Now, however, that seems to no longer be the case.
On June 30, GLH Hotels, an owner-operator of 14 London hotels with brands that include Clermont, Amba Hotels, Guoman Hotels, Every Hotels, Thistle Hotels, and Thistle Express, debuted ChooseYourOwnRoom.com, letting guests do exactly that.
Unlike other efforts in this space including, Room 77 and Hilton Worldwide, GLH Hotels’ system actually lets guests book the exact room they want at the time of reservation, as early as 50 weeks out. By contrast Hilton’s Choose Your Own Room feature, is only enabled after the booking is made and just a day or two before the guest is scheduled to check into the hotel. Room 77 provides customers with incredibly rich content on individual rooms in a hotel, but doesn’t have the ability to let guests book an exact room through its platform.
With GLH Hotels, you can choose a room based on a specific need or interest, such as business, a view, family, budget, or a suite, or you can choose a room based on the hotel or location. Each specific room number is identified on its own page, as well as a “host” (similar to how Airbnb displays its hosts), amenities, map location, room layout, and floor plan. Guest reviews for that specific room are also displayed, as are photos, including at least one photo that shows you the view from the room’s windows.
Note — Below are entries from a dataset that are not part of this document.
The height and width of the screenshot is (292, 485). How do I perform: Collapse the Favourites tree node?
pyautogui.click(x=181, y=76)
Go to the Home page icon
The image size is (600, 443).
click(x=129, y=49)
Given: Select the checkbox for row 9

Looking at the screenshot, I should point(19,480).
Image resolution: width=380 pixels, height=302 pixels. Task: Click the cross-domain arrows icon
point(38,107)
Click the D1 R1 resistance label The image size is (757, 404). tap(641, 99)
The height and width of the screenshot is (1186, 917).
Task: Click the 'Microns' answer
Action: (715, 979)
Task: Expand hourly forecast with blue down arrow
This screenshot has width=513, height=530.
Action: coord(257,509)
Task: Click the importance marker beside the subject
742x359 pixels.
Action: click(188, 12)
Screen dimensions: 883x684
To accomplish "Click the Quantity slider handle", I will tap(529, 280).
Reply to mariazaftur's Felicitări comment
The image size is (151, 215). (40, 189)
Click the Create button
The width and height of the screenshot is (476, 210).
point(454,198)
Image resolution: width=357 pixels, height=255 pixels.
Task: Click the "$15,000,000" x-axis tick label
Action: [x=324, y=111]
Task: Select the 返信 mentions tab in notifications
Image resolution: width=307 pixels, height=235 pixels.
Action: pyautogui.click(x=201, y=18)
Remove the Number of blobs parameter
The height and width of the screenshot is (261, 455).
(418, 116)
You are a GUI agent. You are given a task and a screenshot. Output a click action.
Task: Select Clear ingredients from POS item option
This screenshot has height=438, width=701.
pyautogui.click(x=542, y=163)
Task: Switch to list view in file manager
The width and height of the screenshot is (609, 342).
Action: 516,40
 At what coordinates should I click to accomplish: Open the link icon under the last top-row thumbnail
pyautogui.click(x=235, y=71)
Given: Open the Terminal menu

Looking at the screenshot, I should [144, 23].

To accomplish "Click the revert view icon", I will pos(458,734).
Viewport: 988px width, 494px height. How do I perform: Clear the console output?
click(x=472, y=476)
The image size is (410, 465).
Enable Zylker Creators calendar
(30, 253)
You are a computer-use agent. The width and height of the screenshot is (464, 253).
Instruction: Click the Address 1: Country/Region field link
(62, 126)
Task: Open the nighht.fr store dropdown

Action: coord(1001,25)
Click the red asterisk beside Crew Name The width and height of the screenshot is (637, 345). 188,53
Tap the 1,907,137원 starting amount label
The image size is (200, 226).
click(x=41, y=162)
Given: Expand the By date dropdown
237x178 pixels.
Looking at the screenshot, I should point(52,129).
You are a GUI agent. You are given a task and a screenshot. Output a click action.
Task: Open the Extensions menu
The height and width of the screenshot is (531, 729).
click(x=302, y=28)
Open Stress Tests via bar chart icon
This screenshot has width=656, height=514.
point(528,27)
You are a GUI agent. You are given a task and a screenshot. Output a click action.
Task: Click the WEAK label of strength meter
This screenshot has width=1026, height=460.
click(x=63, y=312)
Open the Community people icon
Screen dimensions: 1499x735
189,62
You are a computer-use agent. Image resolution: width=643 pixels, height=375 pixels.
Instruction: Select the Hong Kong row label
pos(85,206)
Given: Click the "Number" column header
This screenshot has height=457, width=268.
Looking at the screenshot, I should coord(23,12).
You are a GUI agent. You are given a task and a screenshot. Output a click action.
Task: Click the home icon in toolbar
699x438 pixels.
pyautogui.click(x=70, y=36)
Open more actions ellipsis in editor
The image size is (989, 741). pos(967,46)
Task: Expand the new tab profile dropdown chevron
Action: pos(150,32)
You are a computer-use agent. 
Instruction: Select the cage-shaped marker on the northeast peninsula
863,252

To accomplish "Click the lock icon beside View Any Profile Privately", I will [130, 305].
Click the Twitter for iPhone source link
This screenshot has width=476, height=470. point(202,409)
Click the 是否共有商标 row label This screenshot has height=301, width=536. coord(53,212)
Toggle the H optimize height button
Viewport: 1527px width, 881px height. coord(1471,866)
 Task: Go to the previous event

The company began trials of the technology back in 2014, first having a method similar to Hilton’s where guests booked first and then had a choice later of which room they wanted to stay in. Eventually, it transformed into what it is today: a system that informs guests of what they can expect in a specific hotel room but that also lets them book that specific room and reserve it for a set of dates.
GLH Hotels Chief Marketing Officer Colin Roy said that the company piloted the technology with more than 6,000 guests over a period of over a year. In surveys conducted among those guests, Roy said, “Ninety-seven percent of people were saying they would use this service again. Ninety-seven percent were also saying they would recommend this to their friends to use.”
Anxiety and Airbnb
“The research that we saw was that the next level of anxiety in the journey, after checking in to the airport, was waiting until you’d check in to see what your room was like,” he said. “Everyone knows hotels have a lot of different rooms and some are better than others.”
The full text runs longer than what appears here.